GIVEN TASK: Reproduce every line of the listing below, multiplying each coordinate in the answers by 2.25 and rounding to whole numbers, with halves rounded up. Leave all other numbers as they are, and omit the pictures.

Collected data
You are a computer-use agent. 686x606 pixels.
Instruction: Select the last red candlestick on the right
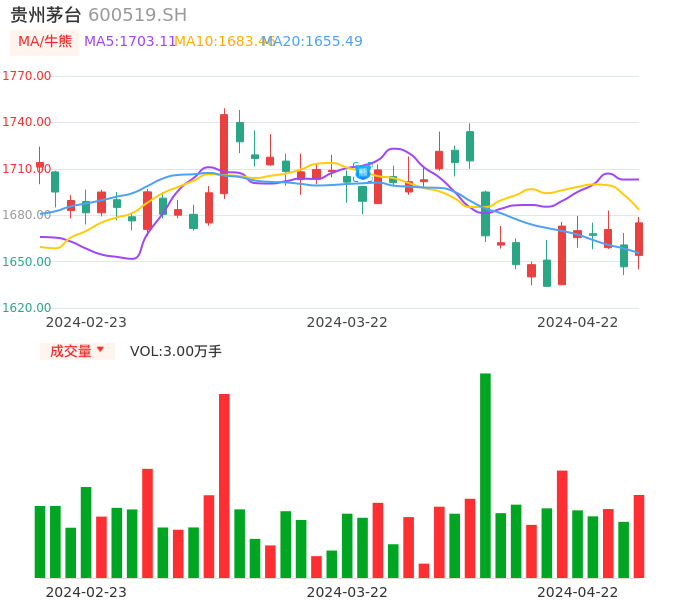639,239
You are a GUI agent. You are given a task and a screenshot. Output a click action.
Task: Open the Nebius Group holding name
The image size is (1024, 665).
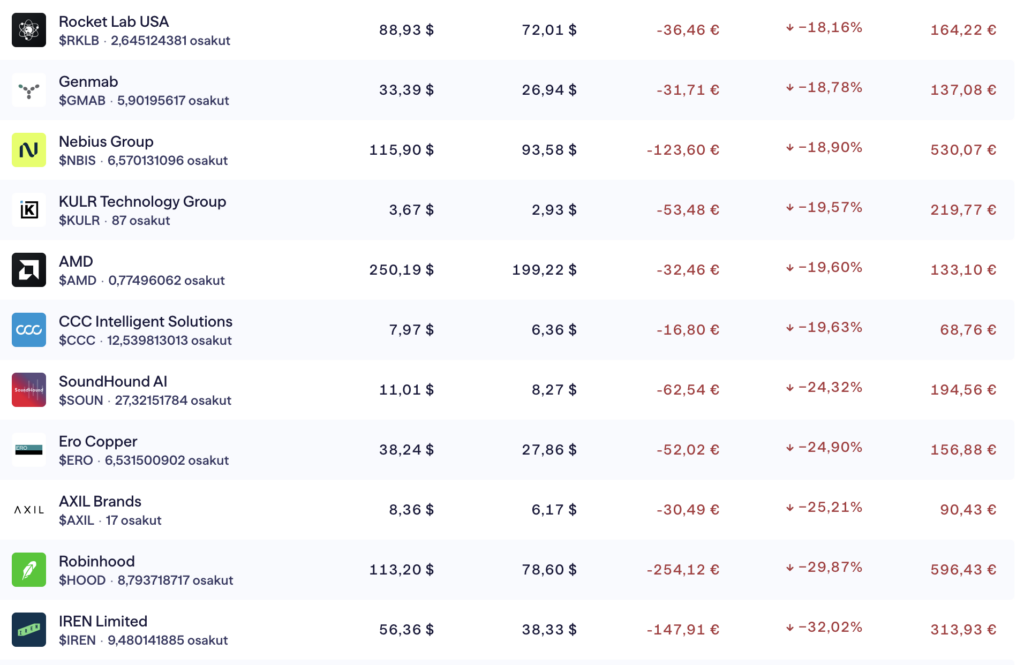click(x=106, y=141)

WRITTEN SOLUTION:
You are a computer-use agent. 686x606 pixels.
Instruction: Select the last red candlestick on the right
1438,538
You are a GUI agent. You are given a task and a screenshot. Output a click action.
Task: Open the Nebius Group holding name
The image size is (1024, 665).
click(x=239, y=317)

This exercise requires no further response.